(Exercise aim): Looking through the records below, please work out how many lines contain "blue". Give only that number.

--------------------

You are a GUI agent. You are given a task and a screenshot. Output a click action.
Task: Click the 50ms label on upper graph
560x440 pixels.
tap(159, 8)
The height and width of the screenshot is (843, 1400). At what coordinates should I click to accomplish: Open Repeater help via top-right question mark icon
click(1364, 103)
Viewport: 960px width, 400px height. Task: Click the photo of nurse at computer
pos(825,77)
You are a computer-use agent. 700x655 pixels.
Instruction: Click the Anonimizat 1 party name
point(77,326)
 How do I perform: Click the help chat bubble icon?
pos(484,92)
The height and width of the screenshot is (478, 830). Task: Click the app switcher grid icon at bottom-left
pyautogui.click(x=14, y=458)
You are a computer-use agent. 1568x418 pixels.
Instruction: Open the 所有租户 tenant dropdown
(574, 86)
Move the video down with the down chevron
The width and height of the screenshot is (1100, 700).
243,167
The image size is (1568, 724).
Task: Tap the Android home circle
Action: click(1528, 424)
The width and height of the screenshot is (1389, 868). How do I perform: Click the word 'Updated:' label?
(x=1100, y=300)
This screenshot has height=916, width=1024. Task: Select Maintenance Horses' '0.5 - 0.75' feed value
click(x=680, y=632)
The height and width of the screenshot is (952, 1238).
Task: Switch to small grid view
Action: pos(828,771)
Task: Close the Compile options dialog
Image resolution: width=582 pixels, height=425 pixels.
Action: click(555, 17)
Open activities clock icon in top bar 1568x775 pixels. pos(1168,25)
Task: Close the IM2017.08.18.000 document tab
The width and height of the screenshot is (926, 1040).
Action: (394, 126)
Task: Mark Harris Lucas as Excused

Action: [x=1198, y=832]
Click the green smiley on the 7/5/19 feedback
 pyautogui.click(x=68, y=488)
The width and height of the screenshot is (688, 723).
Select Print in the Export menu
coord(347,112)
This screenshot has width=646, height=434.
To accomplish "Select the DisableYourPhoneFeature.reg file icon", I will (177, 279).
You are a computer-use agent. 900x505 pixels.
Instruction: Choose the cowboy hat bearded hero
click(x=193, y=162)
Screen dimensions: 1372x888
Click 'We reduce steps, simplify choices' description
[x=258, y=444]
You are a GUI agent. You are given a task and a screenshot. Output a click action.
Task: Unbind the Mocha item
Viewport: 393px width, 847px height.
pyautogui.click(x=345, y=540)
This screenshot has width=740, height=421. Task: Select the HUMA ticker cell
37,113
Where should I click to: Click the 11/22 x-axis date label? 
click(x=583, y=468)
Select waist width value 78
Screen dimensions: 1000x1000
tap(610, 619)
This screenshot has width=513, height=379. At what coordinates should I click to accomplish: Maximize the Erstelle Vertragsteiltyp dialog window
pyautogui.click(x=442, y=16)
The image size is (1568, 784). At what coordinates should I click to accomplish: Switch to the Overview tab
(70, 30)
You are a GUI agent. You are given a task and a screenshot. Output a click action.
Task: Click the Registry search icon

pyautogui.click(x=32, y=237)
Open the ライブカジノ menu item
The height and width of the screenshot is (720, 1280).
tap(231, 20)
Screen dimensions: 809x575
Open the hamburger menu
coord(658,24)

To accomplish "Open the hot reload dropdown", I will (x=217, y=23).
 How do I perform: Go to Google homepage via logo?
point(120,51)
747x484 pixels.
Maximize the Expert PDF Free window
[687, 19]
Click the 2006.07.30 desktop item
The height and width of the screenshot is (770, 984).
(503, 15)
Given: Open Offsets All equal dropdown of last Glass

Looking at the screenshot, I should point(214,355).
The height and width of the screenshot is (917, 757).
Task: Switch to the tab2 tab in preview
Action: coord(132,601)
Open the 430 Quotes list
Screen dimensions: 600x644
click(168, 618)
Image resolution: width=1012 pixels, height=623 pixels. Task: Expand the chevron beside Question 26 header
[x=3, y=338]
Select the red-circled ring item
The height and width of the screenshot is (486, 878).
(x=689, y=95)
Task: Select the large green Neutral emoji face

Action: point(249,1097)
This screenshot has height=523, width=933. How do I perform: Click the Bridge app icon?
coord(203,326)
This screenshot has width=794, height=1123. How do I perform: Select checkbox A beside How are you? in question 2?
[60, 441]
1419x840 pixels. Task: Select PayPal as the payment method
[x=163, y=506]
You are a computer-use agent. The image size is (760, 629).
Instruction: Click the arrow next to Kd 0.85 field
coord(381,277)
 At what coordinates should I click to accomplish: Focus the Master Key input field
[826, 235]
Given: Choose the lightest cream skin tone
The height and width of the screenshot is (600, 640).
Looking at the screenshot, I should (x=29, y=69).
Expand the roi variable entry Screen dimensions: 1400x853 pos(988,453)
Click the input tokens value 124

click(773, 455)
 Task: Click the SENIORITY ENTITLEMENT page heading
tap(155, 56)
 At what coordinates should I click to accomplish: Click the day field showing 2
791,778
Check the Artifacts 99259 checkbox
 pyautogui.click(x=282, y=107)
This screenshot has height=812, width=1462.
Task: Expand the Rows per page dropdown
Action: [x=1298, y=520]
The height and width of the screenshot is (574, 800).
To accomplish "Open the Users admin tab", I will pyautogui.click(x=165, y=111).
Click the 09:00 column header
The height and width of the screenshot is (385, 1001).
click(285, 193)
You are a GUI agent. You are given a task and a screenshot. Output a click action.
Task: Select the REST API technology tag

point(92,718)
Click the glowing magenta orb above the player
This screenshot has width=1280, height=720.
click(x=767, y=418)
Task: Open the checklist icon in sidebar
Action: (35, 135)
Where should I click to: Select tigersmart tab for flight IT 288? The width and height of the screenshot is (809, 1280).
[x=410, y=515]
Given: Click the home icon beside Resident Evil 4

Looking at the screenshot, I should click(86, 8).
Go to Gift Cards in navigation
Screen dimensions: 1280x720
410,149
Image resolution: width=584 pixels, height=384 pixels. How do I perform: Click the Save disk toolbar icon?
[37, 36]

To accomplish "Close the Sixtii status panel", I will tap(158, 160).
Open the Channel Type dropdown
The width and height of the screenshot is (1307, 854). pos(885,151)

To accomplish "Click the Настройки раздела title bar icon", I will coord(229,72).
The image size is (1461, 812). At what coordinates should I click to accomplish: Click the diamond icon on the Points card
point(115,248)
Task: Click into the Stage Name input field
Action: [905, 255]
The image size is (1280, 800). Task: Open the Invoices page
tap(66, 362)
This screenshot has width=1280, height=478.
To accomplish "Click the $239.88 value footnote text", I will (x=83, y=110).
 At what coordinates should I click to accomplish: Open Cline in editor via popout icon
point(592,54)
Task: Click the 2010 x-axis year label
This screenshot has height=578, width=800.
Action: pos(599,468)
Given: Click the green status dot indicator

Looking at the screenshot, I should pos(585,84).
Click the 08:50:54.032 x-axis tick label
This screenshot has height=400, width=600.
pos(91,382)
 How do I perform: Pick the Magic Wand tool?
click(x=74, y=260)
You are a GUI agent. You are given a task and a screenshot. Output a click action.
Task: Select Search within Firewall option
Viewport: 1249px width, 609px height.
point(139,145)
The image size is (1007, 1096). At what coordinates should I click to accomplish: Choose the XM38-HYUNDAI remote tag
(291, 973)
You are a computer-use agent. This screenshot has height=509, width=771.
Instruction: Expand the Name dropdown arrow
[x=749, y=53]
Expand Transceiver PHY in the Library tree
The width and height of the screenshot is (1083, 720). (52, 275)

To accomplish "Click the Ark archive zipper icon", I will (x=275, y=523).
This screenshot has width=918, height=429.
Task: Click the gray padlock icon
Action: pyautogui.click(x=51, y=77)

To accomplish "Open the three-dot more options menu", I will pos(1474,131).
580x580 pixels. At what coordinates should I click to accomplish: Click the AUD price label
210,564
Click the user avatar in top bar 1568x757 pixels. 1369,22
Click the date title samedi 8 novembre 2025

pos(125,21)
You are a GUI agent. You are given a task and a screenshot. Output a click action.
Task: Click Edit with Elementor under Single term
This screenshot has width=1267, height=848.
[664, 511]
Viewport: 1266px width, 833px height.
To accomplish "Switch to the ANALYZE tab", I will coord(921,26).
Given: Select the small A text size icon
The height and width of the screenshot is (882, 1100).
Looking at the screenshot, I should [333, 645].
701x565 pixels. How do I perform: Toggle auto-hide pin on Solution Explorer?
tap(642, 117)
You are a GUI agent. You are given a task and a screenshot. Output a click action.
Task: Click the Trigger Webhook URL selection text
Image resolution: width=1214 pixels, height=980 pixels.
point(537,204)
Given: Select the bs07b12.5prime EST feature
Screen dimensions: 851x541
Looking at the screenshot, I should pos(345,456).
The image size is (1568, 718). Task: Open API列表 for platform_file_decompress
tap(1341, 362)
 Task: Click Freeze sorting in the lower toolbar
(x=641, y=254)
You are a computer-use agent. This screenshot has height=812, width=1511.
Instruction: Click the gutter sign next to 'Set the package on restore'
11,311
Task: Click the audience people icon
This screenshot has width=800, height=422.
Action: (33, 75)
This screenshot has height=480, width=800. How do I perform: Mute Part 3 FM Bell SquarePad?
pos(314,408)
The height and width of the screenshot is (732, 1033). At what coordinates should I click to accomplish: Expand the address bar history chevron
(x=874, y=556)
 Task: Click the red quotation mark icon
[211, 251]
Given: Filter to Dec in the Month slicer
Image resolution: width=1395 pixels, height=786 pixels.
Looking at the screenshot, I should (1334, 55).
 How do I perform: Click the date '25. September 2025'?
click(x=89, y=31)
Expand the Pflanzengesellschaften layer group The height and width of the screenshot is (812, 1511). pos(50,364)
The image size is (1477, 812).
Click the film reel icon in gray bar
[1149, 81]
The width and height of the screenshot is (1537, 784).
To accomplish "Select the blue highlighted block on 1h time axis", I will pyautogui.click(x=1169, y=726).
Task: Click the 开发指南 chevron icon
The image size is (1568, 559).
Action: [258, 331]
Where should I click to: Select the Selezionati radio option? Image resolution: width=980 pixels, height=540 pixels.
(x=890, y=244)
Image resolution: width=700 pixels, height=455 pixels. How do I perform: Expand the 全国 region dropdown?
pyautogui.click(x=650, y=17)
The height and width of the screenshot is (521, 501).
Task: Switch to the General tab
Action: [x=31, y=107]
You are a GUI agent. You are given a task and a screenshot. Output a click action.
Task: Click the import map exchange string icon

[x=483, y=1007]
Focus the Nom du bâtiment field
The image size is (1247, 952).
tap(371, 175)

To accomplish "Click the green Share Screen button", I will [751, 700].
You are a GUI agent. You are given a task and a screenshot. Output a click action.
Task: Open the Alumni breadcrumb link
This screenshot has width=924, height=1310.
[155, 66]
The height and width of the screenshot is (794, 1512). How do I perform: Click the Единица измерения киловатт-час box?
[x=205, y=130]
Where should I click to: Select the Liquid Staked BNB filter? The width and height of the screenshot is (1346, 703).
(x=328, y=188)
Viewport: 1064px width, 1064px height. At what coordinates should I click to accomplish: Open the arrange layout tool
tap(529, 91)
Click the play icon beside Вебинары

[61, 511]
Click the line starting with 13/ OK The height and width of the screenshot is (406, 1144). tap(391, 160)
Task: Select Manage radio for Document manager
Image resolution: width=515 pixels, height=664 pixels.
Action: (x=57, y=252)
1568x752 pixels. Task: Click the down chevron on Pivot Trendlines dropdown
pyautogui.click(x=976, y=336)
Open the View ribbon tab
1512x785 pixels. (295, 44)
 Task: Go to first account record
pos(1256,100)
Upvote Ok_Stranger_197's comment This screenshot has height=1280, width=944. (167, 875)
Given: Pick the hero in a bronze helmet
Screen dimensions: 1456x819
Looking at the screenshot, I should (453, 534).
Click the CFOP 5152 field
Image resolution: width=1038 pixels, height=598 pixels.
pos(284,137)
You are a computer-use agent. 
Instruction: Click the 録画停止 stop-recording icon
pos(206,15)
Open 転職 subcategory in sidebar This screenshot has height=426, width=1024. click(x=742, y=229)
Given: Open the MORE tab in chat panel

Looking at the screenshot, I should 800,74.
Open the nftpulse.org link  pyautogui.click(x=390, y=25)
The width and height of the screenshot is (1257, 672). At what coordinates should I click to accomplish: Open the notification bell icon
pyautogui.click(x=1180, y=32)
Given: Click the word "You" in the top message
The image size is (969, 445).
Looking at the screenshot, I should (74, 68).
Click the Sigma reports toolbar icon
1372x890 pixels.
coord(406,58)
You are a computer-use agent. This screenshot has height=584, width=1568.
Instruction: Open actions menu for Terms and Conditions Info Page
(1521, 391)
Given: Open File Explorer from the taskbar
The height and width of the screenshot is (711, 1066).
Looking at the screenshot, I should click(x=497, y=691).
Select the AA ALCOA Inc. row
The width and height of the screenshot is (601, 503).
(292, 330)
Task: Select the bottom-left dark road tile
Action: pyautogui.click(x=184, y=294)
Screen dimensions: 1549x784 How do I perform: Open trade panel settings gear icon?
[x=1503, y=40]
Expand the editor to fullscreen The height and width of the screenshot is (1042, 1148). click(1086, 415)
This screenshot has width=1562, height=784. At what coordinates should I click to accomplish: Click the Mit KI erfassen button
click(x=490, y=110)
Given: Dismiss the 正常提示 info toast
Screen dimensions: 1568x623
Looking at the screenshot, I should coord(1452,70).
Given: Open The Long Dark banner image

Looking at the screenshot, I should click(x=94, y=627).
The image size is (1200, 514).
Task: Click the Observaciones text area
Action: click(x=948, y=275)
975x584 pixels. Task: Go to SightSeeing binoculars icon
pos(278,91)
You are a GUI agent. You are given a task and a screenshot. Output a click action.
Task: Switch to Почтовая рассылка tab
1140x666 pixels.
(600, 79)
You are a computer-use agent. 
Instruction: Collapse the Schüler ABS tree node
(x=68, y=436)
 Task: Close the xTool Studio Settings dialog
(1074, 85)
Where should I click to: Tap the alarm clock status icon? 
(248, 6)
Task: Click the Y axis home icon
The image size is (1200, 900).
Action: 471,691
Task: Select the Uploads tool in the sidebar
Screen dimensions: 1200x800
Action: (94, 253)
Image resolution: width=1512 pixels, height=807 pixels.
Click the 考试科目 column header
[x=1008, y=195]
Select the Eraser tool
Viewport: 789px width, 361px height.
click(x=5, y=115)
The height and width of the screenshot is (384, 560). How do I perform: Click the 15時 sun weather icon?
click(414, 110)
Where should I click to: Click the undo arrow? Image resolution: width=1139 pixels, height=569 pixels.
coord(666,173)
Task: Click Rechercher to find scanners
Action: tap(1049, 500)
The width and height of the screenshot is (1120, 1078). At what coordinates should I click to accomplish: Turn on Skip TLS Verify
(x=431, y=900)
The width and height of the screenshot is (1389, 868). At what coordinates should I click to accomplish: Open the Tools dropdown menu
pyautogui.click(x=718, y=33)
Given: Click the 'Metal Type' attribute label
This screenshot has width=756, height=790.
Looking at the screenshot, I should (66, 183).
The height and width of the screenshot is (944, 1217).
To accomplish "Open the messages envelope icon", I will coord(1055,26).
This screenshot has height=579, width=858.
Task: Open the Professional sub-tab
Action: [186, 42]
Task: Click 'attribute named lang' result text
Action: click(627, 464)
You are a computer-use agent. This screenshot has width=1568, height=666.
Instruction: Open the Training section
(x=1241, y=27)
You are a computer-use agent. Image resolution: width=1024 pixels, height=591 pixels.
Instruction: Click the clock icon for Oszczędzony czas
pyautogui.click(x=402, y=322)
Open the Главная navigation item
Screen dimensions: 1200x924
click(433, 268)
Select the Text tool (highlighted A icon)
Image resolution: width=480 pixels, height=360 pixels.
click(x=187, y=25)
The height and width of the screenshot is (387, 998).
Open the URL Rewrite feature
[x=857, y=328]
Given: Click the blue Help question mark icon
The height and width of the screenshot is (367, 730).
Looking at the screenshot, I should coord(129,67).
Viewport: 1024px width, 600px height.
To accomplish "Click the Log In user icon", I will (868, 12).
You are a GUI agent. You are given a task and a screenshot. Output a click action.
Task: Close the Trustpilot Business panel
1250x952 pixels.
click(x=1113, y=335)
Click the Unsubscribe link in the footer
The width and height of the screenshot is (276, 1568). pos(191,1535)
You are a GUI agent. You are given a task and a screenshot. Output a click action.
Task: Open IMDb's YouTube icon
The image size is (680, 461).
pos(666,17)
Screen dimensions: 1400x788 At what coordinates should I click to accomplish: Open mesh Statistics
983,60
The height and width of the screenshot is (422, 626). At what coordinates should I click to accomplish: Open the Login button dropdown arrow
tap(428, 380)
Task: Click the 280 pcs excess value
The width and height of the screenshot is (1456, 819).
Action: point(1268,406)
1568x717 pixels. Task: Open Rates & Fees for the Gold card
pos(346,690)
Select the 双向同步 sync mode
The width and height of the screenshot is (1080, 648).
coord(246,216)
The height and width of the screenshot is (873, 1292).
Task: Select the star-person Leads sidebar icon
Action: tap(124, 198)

--------------------

(Expected answer): 2